En Superama, Ciudad México, el kilogramo de pollo entero se cotiza a 1 dólar, el 0,47% del salario mínimo en 2021 (221 dólares).
No es de extrañar que La Habana sea la de peor lugar en este ránking, puesto que en las tiendas en Moneda Nacional, la libra del alimento cuesta 20 CUP. Guiándose por la tasa de cambio oficial fijada por el Gobierno a principios del mes de enero, y pese a que no sea la verdaderamente utilizada, ese costo equivale a 1,80 dólares por kilogramo de pollo congelado, lo que representa el 2,06% del salario mínimo estipulado con la Tarea Ordenamiento (2.100 CUP).
Aún así, la escasez de alimentos está tan generalizada que la población espera durante días en una cola para poder comprarlo, o lo adquieren directamente del mercado informal a precios astronómicos, como 4,60 dólares por kilo (5,26% del salario mínimo).
Una docena de huevos puede costar entre 1,63 dólares y 2,99 dólares en centros urbanos como son Madrid, Ciudad México y Miami, costos que representan mucho menos que el 1% del salario mínimo de sus poblaciones.
En la isla, en cambio, una docena puede alcanzar cifras de 100 CUP en el mercado informal ante la escasez del producto, lo que representa el 4,6% del salario mínimo mensual.
El tomate, por su parte, tiene un costo de alrededor de 1 dólar por kilo en la capital, el 1,14% del salario mínimo. En Ciudad México, entretanto, el mismo volumen requiere de un pago de 1,63 dólares (0,52% salario mínimo), en Madrid 0,71 dólares (0,06%) y en Miami 2,1 dólares, (0,17%).
La leche, otro alimento que lleva escaseando por décadas y cuya racionalización es una política estatal que muchos quiebran gracias al mercado negro, se vende a 250 o 300 CUP el paquete del producto en polvo, unos 3,12 dólares por litro y al 3,57% del salario mínimo fijado.
El litro de leche entera puede ser adquirido en Madrid por 0,59 dólares, (0,05% salario mínimo), en Ciudad México por 1 dólar (0,47%), y en Miami los habitantes invierten 1,30 dólares por litro (0,1%).

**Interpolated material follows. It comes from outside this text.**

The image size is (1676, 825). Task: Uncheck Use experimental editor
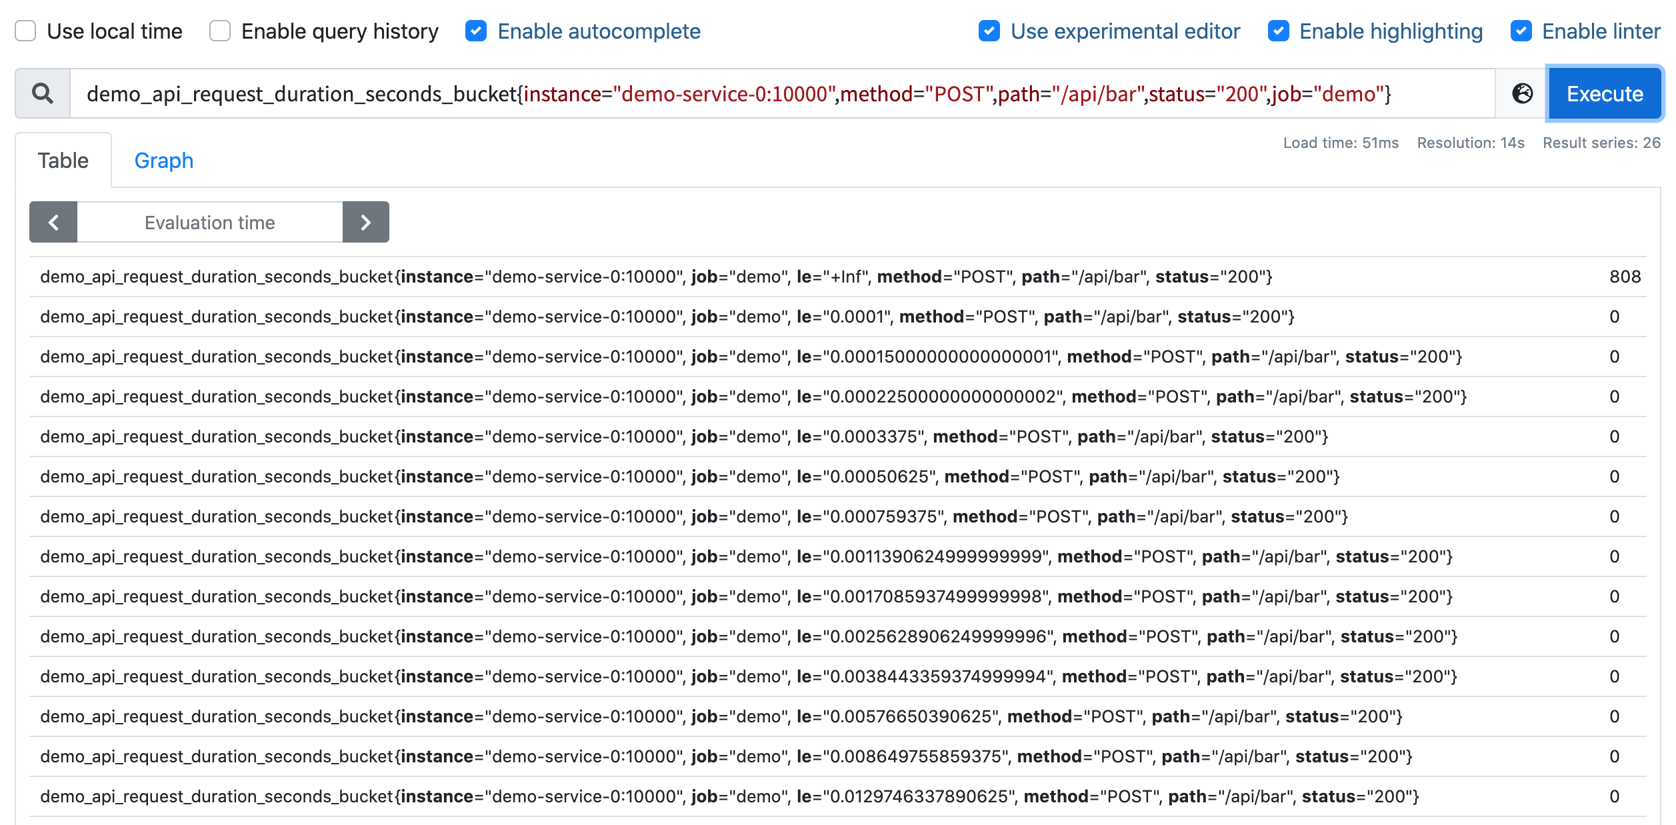(x=989, y=31)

Es obvio que el desabastecimiento de los alimentos en la isla ha desencadenado todo un sistema de subida de precios, que fue agravado por las funestas consecuencias inflacionarias de la Tarea Ordenamiento, pero que existía y se comportaba de esta manera desde mucho antes, por lo que varios cubanos expresaron su indignación respecto a las afirmaciones del ministro de Economía.
El proceso inflacionario vino como consecuencia también de las malas gestiones y políticas económicas que el Gobierno viene realizando por décadas y la reducción de ingresos de divisas del país, lo que repercute en los precios de los alimentos.